Instructions for the task: Once you find a line containing the word "grid" in the entries below, copy it.

Supplied information:
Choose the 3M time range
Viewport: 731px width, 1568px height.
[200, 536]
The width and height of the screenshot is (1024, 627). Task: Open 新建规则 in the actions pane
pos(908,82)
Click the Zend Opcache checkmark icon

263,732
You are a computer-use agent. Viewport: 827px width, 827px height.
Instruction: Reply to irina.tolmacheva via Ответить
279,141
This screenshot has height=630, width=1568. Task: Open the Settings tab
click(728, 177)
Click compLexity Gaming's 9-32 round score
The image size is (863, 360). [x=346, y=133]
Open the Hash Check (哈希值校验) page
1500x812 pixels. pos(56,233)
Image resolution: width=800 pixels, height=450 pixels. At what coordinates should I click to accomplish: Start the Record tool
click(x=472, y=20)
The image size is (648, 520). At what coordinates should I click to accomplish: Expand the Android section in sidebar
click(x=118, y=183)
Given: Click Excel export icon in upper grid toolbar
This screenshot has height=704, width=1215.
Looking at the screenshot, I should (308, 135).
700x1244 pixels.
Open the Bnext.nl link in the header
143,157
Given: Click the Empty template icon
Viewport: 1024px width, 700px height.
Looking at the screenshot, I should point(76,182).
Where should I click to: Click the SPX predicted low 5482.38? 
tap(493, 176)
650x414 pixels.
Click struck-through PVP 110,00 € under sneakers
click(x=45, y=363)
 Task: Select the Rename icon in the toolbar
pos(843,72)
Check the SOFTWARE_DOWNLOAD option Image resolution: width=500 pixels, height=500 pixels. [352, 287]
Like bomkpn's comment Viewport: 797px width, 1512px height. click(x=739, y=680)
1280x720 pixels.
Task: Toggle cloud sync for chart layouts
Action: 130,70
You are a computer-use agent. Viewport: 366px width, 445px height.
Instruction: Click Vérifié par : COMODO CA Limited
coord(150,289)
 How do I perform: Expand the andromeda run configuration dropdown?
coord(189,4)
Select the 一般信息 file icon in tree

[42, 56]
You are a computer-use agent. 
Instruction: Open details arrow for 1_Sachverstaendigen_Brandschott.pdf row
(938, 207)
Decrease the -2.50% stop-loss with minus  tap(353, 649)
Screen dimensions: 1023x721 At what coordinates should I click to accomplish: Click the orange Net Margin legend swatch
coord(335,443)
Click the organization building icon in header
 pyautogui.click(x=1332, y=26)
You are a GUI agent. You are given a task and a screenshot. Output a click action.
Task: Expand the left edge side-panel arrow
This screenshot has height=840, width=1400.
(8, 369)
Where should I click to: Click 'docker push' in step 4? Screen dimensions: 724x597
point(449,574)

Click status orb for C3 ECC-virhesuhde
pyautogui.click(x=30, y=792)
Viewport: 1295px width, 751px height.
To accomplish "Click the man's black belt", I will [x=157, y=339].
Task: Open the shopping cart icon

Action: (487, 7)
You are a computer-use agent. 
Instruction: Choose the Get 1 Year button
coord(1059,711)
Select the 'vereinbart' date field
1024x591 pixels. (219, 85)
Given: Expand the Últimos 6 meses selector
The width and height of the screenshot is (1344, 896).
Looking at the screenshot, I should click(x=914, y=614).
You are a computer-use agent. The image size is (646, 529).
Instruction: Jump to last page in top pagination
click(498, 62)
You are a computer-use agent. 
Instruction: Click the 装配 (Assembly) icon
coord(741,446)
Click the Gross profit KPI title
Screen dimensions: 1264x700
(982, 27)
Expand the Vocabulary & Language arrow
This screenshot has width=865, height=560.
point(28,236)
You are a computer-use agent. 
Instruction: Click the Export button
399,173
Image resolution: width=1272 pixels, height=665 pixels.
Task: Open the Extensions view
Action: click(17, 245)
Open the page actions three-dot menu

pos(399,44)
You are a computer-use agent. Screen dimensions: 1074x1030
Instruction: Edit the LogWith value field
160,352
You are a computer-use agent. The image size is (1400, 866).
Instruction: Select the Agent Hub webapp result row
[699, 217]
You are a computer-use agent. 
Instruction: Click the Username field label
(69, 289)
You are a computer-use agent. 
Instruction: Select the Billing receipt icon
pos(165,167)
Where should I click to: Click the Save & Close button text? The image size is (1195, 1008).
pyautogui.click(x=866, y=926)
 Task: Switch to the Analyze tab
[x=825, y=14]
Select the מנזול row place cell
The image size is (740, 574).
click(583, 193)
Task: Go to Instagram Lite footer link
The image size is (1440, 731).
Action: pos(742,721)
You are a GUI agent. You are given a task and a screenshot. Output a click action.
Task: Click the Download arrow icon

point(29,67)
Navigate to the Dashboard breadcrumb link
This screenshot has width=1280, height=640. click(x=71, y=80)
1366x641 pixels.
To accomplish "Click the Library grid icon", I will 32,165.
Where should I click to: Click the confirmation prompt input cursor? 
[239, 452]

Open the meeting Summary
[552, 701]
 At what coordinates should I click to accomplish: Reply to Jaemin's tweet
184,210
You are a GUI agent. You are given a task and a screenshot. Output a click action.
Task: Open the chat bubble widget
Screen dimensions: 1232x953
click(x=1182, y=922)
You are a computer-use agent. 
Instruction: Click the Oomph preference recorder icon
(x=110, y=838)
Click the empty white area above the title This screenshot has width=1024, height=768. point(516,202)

Answer to this task:
Given: Click Excel export icon in upper grid toolbar
To accomplish "Click the Library grid icon", I will 32,165.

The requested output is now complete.